昨夜はよく見えなかったけれど、ちゃんと街案内の看板が至る所にあって、僕らは迷わずに武具屋へ辿りつく事が出来た。
パスルタチアよりも大きくて、路地に出し売りされている槍や弓なども丁寧に柄や取っ手まで磨いてある。
開いている扉を通り抜けると、中でも多くの武具が僕達を取り囲んだ。
シミターや斧、サーベルなどがぱっと見多く、きっと船員さん達御用達の武具屋なのだろう。
「あんた達かい、狼を倒したのは。」
僕達に気付いた女の人が僕達へと歩み寄る。
聞けば、昨夜の船員さん達の1人の嫁さんらしい。
赤黒い肌をして、髪は短いが赤と白のボーダーバンダナを巻いている。
タンクトップに短パンという、港村ならではという服装だ。
「ちょっと奥へおいでよ、昨日の狼の素材があるからさ。」
そう言われて通された奥間は、鍛冶処になっていた。
中央にはかまどがあって、中ではオレンジ色の炎が静かに光を放っている。
何に使うのか分からない木の板やシャベルなどが四方に散らばっていた。
隅に置いてある裁断に使うテーブルだろうか、その上に大きな銀色の毛皮、そしてその上には白い塊とまだらの黒い塊があった。
簡易イスに座らされ、簡単な説明を受けた。
白と黒の塊は大狼と狼達から削ぎ取った牙と爪を、それぞれ全部加工してくっつけたそうだ。
それらを更にこれから加工して、僕達にプレゼントしてくれるというのだ。
そこまでして貰う義理はないと断ってみたものの、この人の旦那さん、つまりは船員さんの仲間がこいつに殺されてしまったらしい。

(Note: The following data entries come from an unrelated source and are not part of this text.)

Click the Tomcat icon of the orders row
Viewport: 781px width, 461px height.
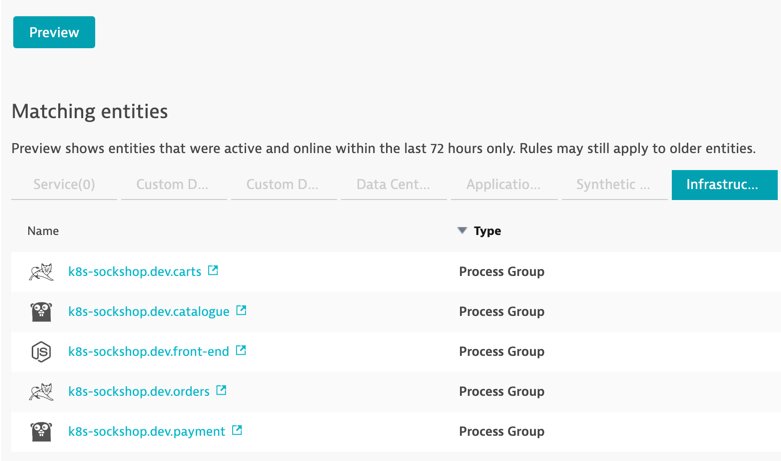[x=41, y=392]
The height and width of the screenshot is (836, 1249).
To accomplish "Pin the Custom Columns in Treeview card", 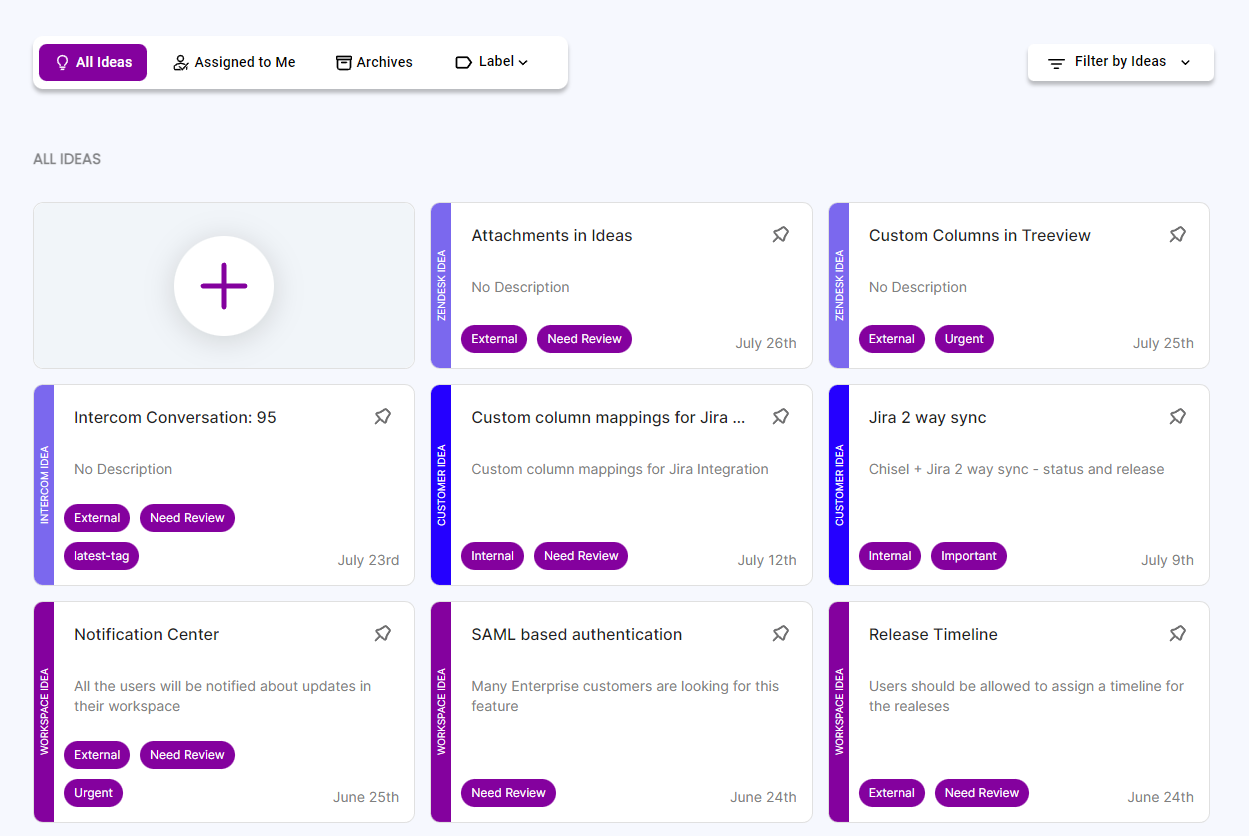I will (x=1178, y=235).
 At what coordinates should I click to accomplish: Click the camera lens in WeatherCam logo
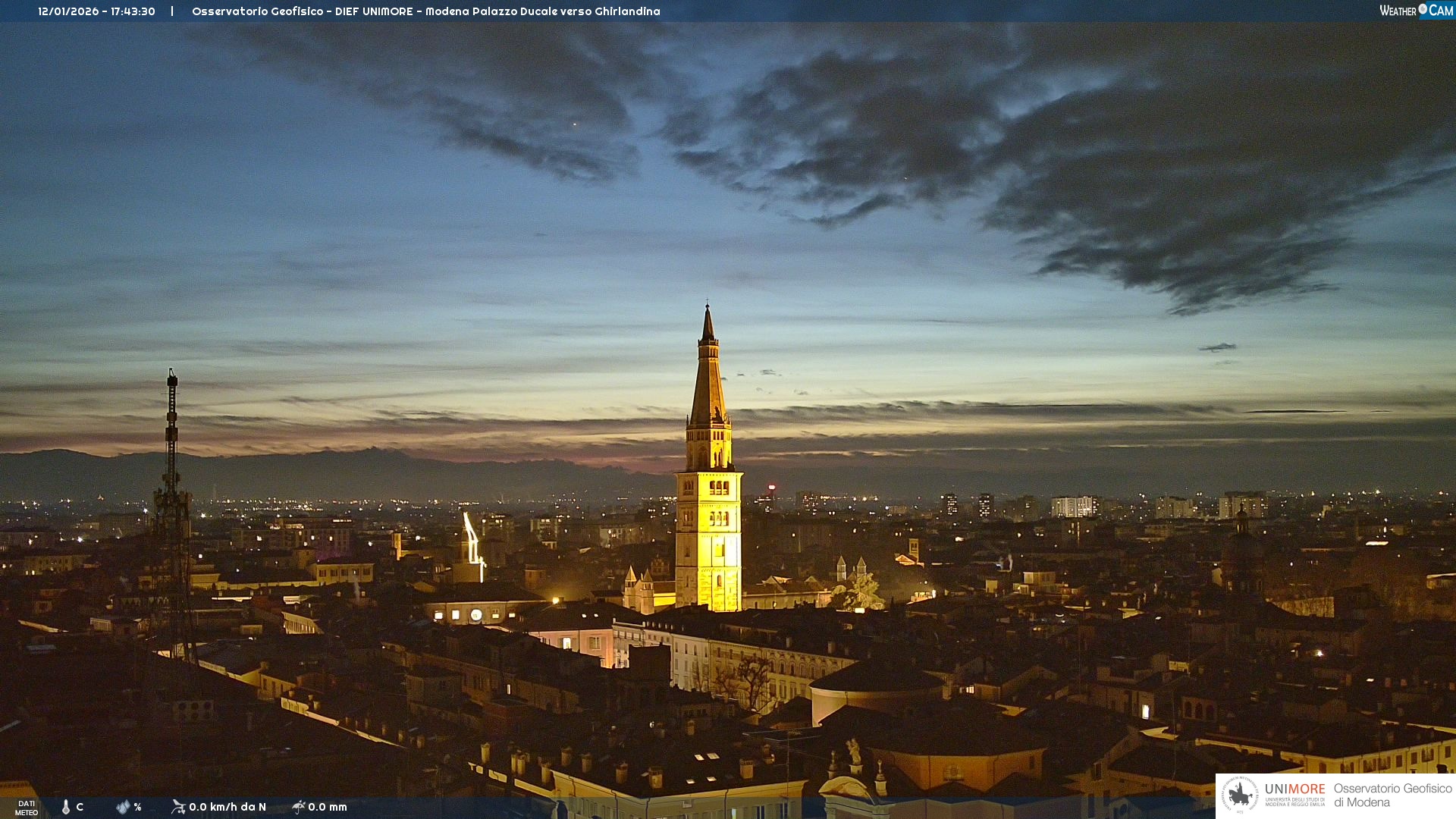coord(1423,9)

体は大きいし取り巻きの狼達も多く、船員達で討伐に出かけた事もあったが結果は散々たるものだった。
友の敵も討てない、船員さんはえらく落ち込んでいた矢先、僕達が討伐してくれたので大変助かったという話だ。
そこまで言われれば、無下に断る事も出来なくなってしまった。
素材は引き伸ばして型を作るだけだから時間はかからないと言われた。
僕は鞘から剣を出し、出来ればこれと同じ形でとお願いした。
剣には拭き取れなかった血が固まってこびりついている。
お姉さんの手に渡ると、嘆声があがる。
「血がそのまんまなのもだけど、これは剣身も酷いわ。」
良く手入れしていないのが原因だそうで、多分パスルタチアの武具屋のおじさんだろう。
牙の塊を同じ型にして、そのままこの剣身と取り替えてくれるそうだ。
何から何まで有難い。
爪の塊も加工して、ルイーガのナックルを作ってくれる事になった。
彼の手の平、手首周りの長さを計って、後は適当に作るらしい。
・・・彼の鉄拳の威力がまた上がると思うと恐ろしい。
毛皮は特に用途がないので、そのまま献上した。
冬に羽織れるコートが作れるとお姉さんは喜んでいた。